** Source data **
---------------

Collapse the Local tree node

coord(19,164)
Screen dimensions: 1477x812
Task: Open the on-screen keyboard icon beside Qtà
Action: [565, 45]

---------------

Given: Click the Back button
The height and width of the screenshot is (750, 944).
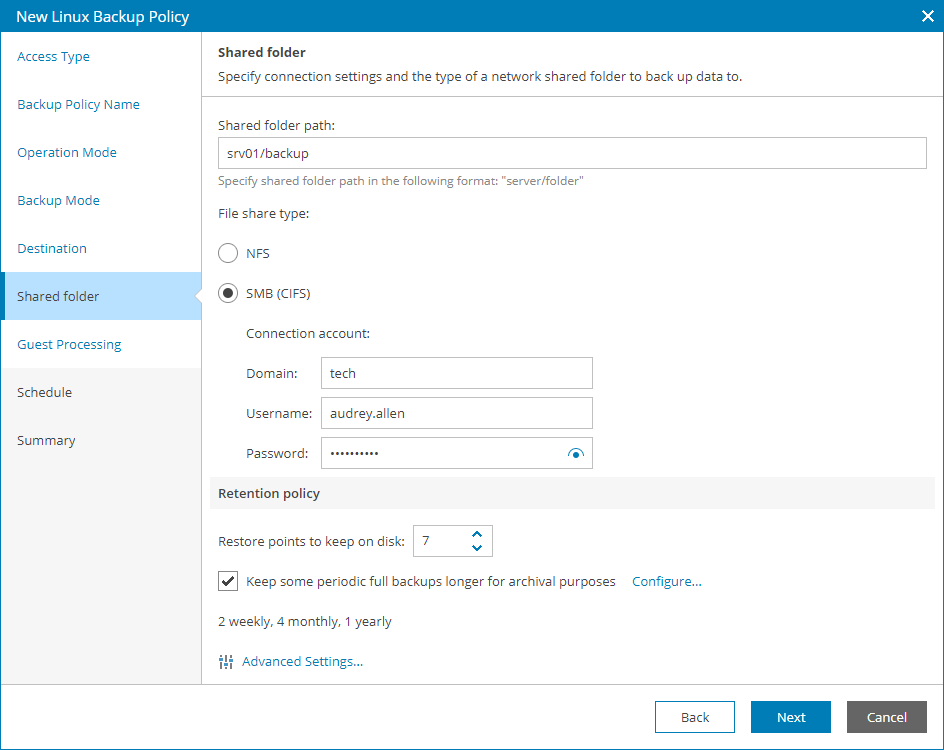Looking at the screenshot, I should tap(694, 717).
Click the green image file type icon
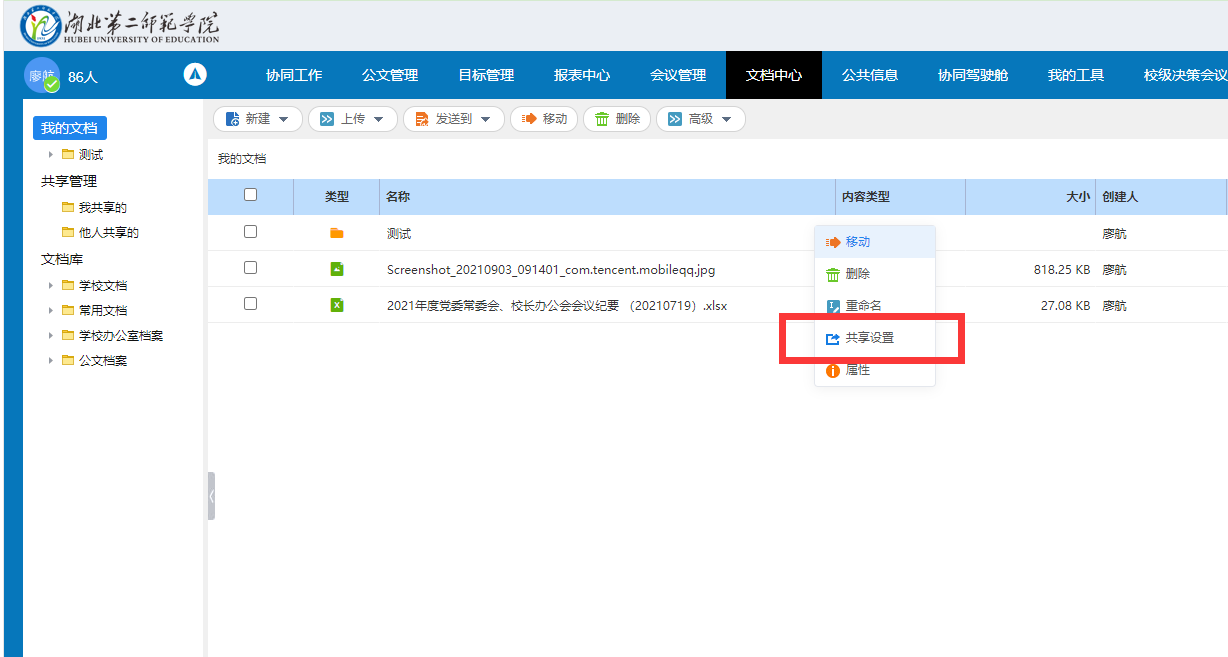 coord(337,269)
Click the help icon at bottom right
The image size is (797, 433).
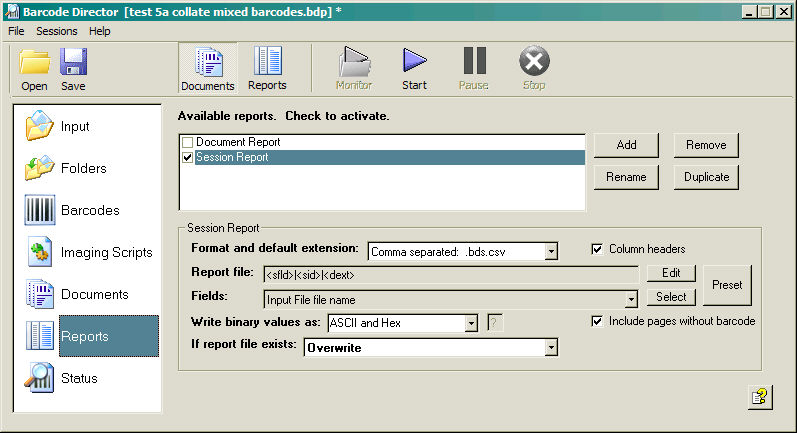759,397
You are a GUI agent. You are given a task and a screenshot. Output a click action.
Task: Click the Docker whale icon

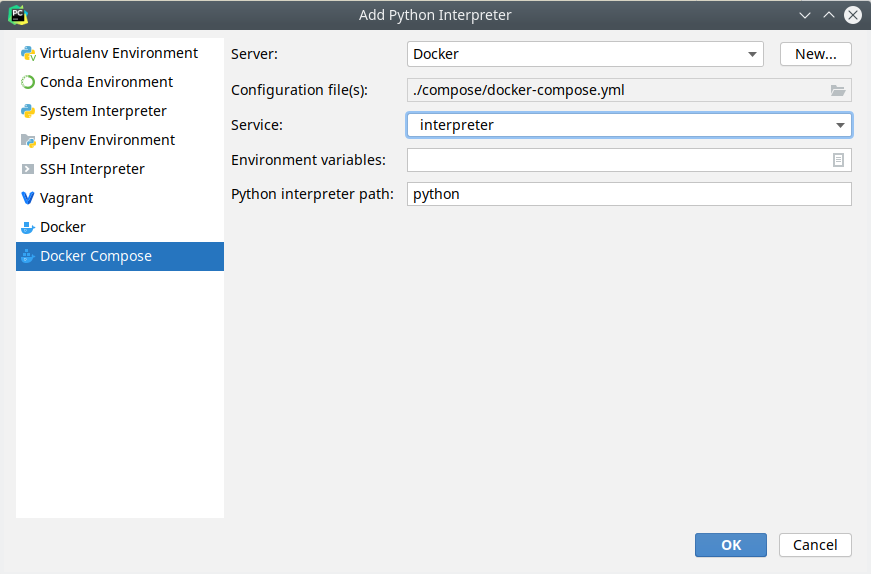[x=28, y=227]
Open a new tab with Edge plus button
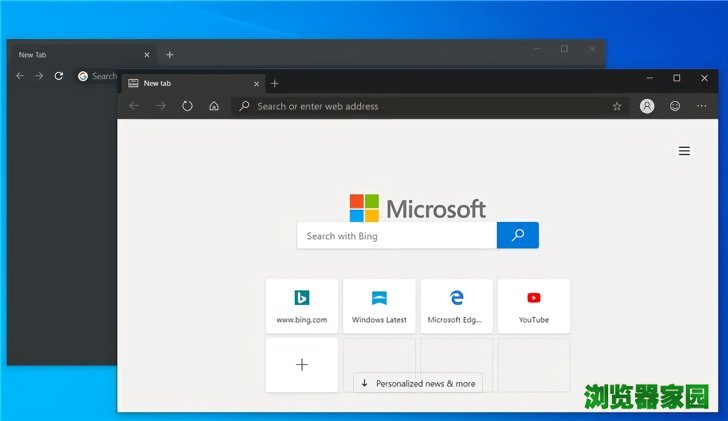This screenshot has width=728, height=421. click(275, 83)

---------------

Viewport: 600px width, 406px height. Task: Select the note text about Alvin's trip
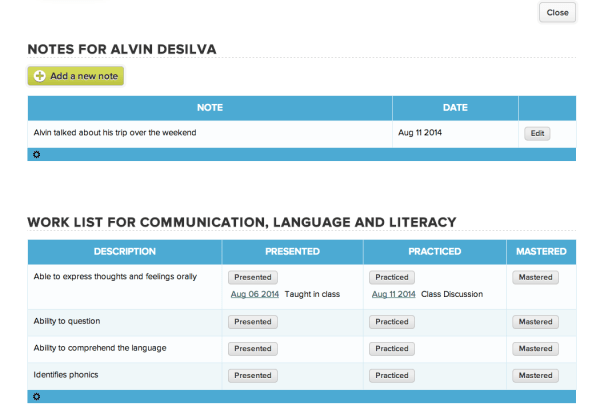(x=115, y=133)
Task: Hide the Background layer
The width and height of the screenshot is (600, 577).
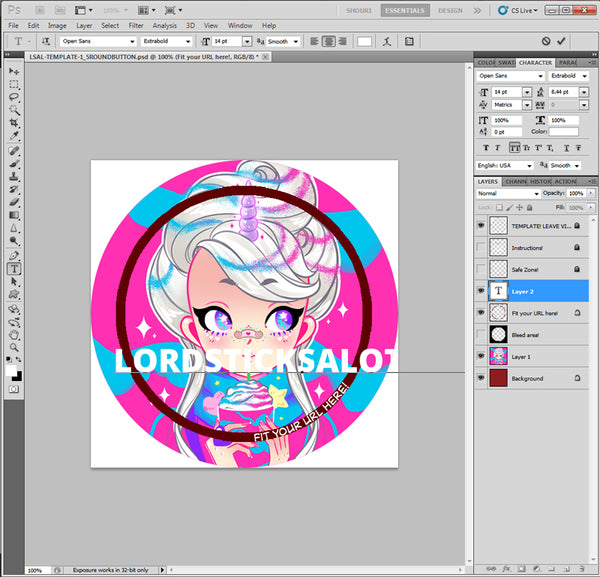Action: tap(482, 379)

---------------

** Your task **
What you write must match the listing exactly, from the line with "Given: Click the Back button" up to and including the line with "Click the help icon at bottom right". Pictures stay out.

** Expected output **
Given: Click the Back button
The height and width of the screenshot is (750, 944).
Looking at the screenshot, I should tap(694, 717).
Click the green image file type icon
 coord(337,269)
Click the help icon at bottom right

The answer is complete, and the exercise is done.